12 avril : mardi de la semaine sainte. Quand il nous arrive d’avoir le moral dans les chaussettes ! Et quand Jésus aime même les traitres et les renégats !

Concernant la 1° lecture, je me permets de faire un petit rappel de ce que j’expliquais hier car, depuis hier, les retraitants sont arrivés ! Nous sommes dans la 2° partie du livre d’Isaïe qui en compte 3 et cette partie est datée du temps de l’Exil à Babylone, cette période bien difficile qu’on peut comparer à toutes les expériences de déportation vécues par tant de peuples. Et c’est vrai que pour le peuple juif, c’est encore plus difficile puisque, loin de la Terre, on est loin du Temple, il faut donc tout réapprendre des relations avec Dieu.

Aujourd’hui, nous lisons le 2° des 4 chants du serviteur, ces textes qui parlent d’un mystérieux serviteur, vivant une épreuve très douloureuse. Je rappelais hier, qu’il y avait plusieurs niveaux de lecture du texte. Le 1° niveau est un niveau historique, le prophète, au temps de l’Exil, donne un écho de la vie en déportation, et aujourd’hui, il nous parle du découragement qui guette ce serviteur, personnage central de ces chapitres qui, dans ce niveau de lecture, est donc le Peuple de Dieu qui n’en peut plus de cette épreuve. Alors, pour tenter de faire renaitre l’espérance, le prophète commence par rappeler l’élection, ce choix de Dieu en faveur du serviteur, c’est-à-dire du Peuple, la bienveillance de Dieu qui l’a toujours accompagné, qui l’a comblé de ses bienfaits. Mais voilà, tout ça, c’est du passé, en Exil, il n’y a plus rien sinon l’impression d’un grand vide, d’un grand effondrement si bien exprimé dans ce verset : « Et moi, je disais : Je me suis fatigué pour rien, c’est pour le néant, c’est en pure perte que j’ai usé mes forces. »

Et puis, il y a un 2° niveau de lecture, une lecture christologique, c’est-à-dire que c’est en relisant les épreuves du Christ qu’on peut comprendre tout ce qu’a écrit le prophète. Le Christ accomplit les Ecritures. Aujourd’hui, j’aimerais rajouter un 3° niveau de lecture mais celui-là s’applique à tous les textes de l’Ecriture. Ce niveau, on peut le qualifier d’existentiel, c’est-à-dire que lorsque je lis ces versets, je peux reconnaître mon expérience ou l’expérience de mes proches dans ces versets.
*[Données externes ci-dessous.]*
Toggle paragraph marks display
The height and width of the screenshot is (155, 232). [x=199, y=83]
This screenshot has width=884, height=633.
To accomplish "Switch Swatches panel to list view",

J’ai parfois même l’impression que ce texte a été écrit pour moi, il me donne des mots pour exprimer ce que je suis en train de vivre. Et c’est sur ce 3° niveau de lecture que j’aimerais insister aujourd’hui. A un moment ou à un autre de notre vie, nous pouvons tous expérimenter ce qui est évoqué dans ces versets, c’est à dire l’impression d’un grand vide après avoir été, pourtant, comblés par l’amour de Dieu. 

Nous aussi nous avons pu dire avec enthousiasme : « J’étais encore dans le sein maternel quand, Seigneur, tu m’as appelé ; j’étais encore dans les entrailles de ma mère quand tu as prononcé mon nom. » Quelle joie de pouvoir se rappeler que du plus loin que je puisse remonter dans ma vie, je découvre l’amour prévenant du Seigneur. Ce qui ne veut pas forcément dire que j’ai « tété » la foi avec le sein maternel, mais que, même loin de Dieu, en relisant ma vie, je découvre que sa main me conduisait, il me guidait pour que je n’aille pas trop loin sur le chemin de perdition. Et puis patatras, plus rien ! Parfois, cette sensation de vide vient s’installer après une période de médiocrité ou au moins de tiédeur, mais parfois, il n’y a rien d’objectif qui puisse expliquer cela, alors, quand nous avons le moral dans les chaussettes, nous avons, nous aussi, envie de lui crier : « Est-ce pour rien que je me suis fatigué ? Est-ce pour le néant ? Est-ce en pure perte que j’ai usé mes forces. »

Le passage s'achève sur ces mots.